▸ AIM OF THE TASK
Beginning with the line that contains "Go to Reports in sidebar", copy each subsequent line of the data below through the last one, including both ends but not the pictures.
----- DATA
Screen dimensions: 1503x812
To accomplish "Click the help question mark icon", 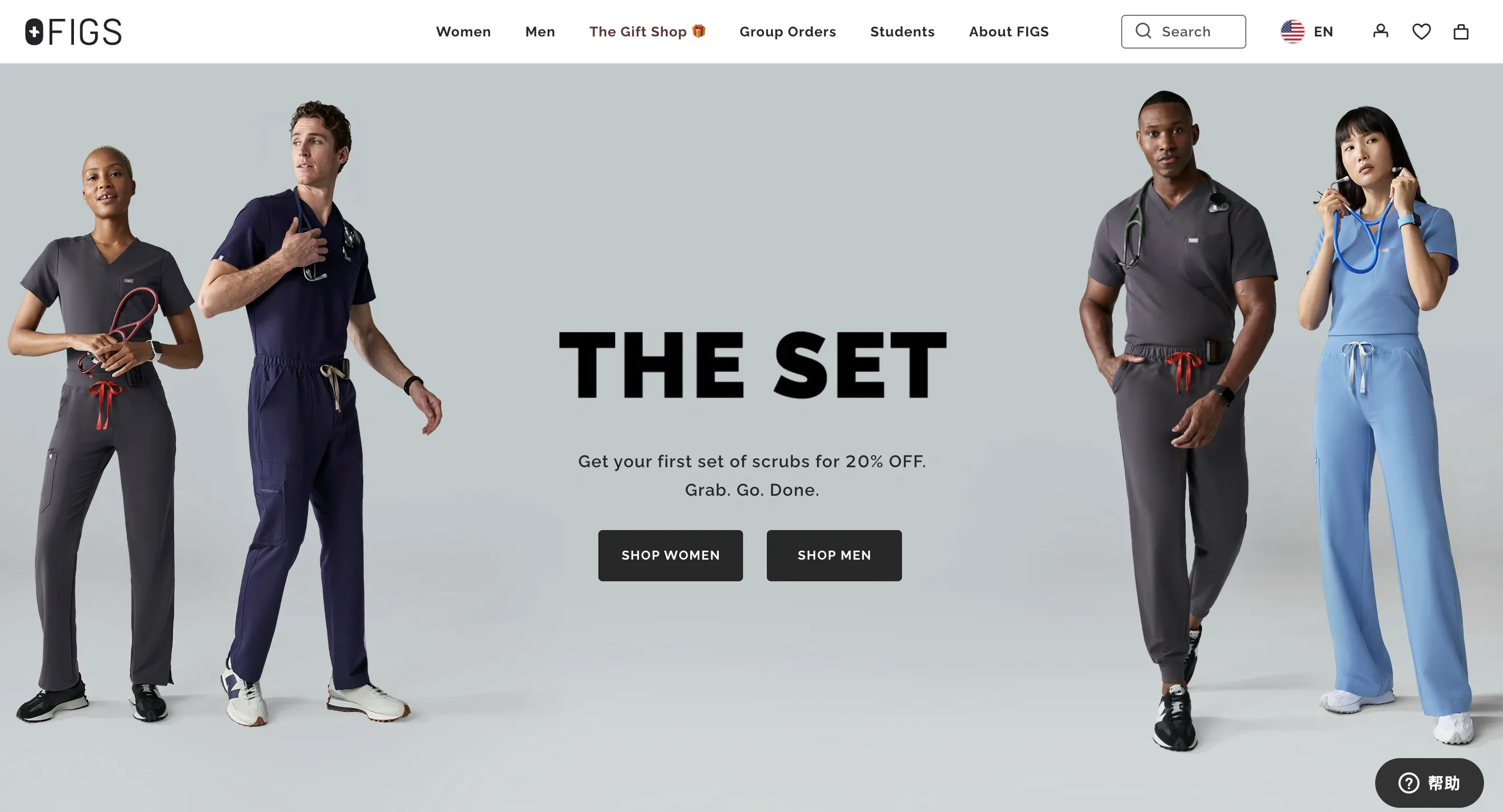I will (x=1408, y=783).
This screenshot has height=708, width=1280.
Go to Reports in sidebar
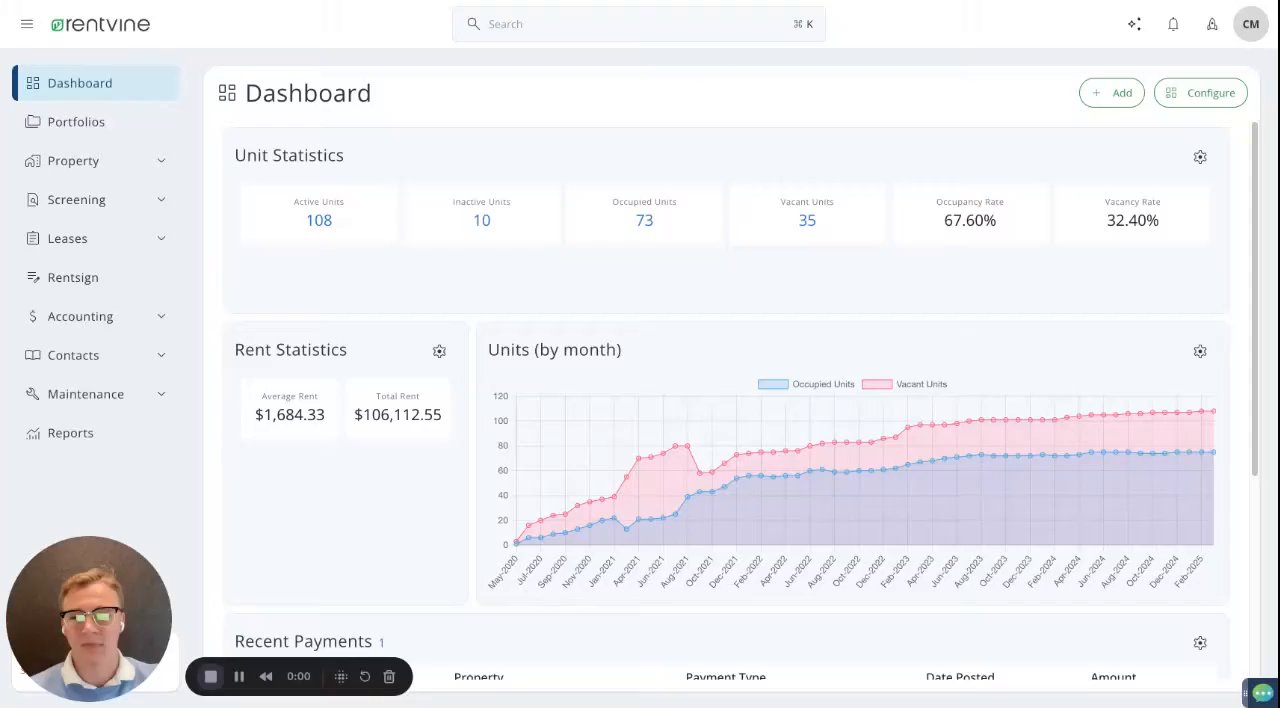click(x=70, y=433)
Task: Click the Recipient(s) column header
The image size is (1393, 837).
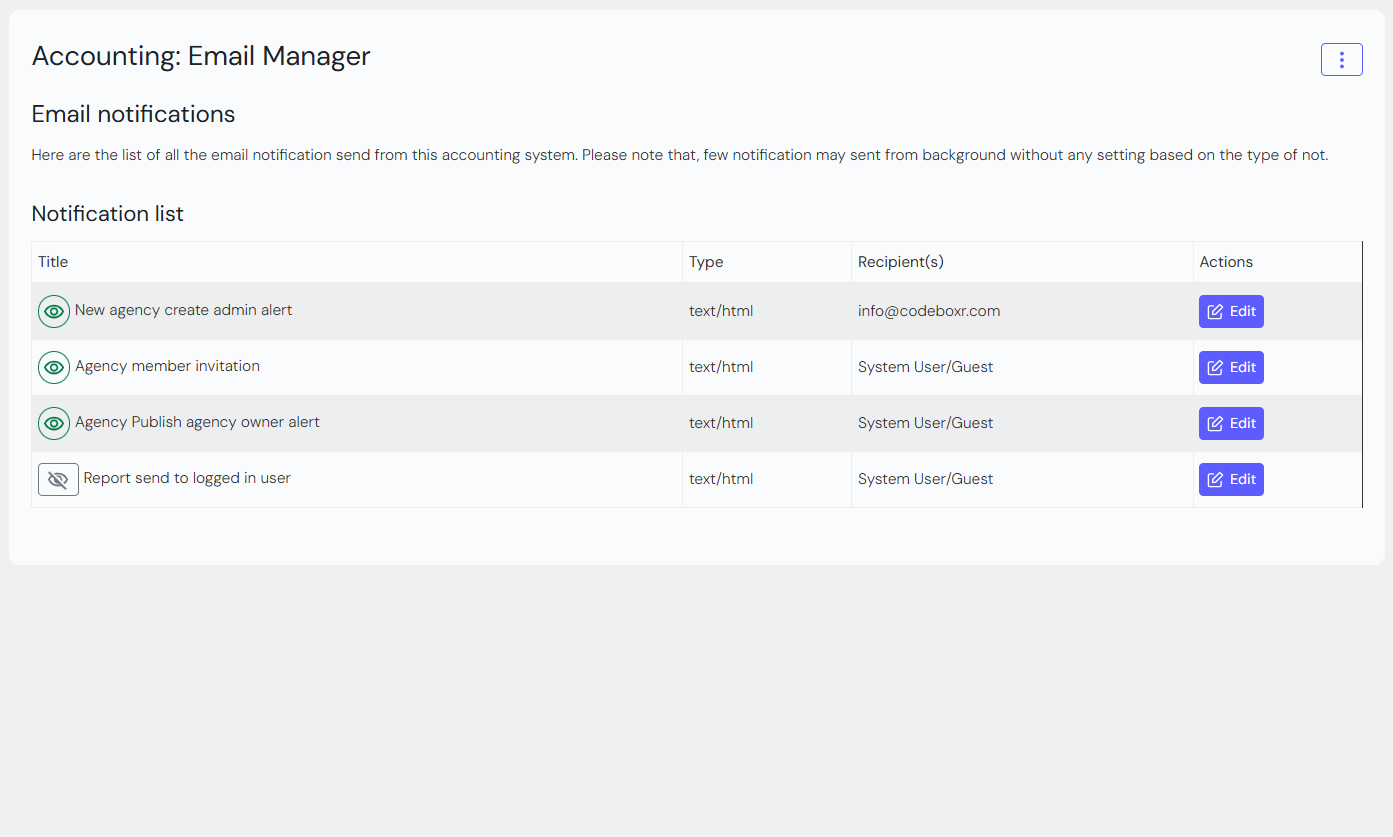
----------
▸ ANSWER BOX
Go to Reports in sidebar
click(x=70, y=433)
Task: Click the Recipient(s) column header
The image size is (1393, 837).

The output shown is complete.